肥満マウス(ob/obマウス)のDNAマイクロアレイによる解析

東京大学医学部糖尿病代謝内科、筑波大学臨床医学系内科(代謝・内分泌)

矢作直也、島野仁、関谷元博、冨田佐智子、岡崎啓明、田村嘉章、飯塚陽子、大橋健、原田賢治、後藤田貴也、石橋俊、山田信博、大須賀淳一、木村哲

【背景】ob/obマウスはレプチンの欠損により著明な肥満、高血糖、インスリン抵抗性を呈する。
【目的と方法】ob/obマウスの脂肪組織と肝臓の各種遺伝子の発現状態を調べるため、ob/obマウスの脂肪組織と肝臓よりmRNAを抽出し、DNAマイクロアレイにより約8000個の遺伝子の発現レベルを定量した。
【成績】意外なことにob/obマウスの脂肪組織では中性脂肪合成系関連の諸酵素の遺伝子発現量が著明に低下していることがわかった。

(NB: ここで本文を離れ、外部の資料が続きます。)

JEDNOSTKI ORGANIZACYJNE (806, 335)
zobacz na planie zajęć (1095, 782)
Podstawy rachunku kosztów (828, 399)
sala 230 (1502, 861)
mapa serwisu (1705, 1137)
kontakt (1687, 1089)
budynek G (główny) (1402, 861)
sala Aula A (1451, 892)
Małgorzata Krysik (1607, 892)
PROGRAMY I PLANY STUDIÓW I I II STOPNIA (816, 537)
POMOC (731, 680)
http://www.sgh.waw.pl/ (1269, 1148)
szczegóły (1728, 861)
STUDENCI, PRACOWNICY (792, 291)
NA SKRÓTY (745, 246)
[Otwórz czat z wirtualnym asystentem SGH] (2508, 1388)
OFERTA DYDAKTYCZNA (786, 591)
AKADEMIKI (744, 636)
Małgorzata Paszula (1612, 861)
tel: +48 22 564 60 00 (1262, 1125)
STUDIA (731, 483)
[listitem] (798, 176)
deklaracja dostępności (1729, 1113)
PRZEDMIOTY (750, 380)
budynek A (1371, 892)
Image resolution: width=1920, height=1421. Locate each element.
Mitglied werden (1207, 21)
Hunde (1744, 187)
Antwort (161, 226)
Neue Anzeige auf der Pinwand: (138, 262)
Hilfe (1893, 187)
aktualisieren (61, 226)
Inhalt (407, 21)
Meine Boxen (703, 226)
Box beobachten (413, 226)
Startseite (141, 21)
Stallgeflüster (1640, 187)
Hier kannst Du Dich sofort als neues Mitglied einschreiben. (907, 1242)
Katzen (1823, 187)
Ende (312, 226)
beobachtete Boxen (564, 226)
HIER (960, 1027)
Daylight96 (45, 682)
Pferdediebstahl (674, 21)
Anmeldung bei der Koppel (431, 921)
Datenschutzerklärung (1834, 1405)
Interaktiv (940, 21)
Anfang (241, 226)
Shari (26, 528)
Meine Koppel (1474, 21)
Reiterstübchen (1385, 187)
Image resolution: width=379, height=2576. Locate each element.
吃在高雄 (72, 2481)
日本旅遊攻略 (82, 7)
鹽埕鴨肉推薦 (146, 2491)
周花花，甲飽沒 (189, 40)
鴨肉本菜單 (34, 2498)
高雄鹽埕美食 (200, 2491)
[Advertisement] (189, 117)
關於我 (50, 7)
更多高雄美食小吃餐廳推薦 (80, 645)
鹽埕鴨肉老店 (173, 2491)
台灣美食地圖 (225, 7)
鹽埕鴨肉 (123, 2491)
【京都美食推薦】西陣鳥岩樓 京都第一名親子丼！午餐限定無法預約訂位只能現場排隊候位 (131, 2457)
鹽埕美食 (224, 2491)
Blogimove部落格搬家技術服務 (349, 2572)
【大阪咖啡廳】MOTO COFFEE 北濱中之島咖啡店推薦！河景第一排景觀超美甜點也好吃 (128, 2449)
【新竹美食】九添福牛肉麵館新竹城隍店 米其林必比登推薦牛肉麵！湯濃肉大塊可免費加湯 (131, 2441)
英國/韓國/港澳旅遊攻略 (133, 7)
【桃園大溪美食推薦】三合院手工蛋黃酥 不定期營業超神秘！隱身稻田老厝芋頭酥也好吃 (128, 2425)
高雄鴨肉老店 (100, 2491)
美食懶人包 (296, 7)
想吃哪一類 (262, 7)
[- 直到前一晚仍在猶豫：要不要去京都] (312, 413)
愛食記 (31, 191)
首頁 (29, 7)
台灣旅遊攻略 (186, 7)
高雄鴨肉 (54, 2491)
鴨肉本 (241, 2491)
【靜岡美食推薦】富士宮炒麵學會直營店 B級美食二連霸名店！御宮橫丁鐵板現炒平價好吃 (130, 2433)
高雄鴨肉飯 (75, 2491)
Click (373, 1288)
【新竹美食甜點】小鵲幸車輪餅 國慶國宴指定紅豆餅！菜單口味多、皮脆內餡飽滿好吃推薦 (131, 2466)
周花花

それらの転写を司る転写因子のSREBP-1のmRNA量も著明に減少していた。肝臓ではいくつかの糖代謝関連酵素の遺伝子発現量が増加していた。
【結論】脂肪組織での中性脂肪合成系関連諸酵素の遺伝子発現量低下は脂肪細胞のインスリン抵抗性状態を反映しているものと考えられ、そのメカニズムの究明はインスリン抵抗性の病態解明に役立つものと予想される。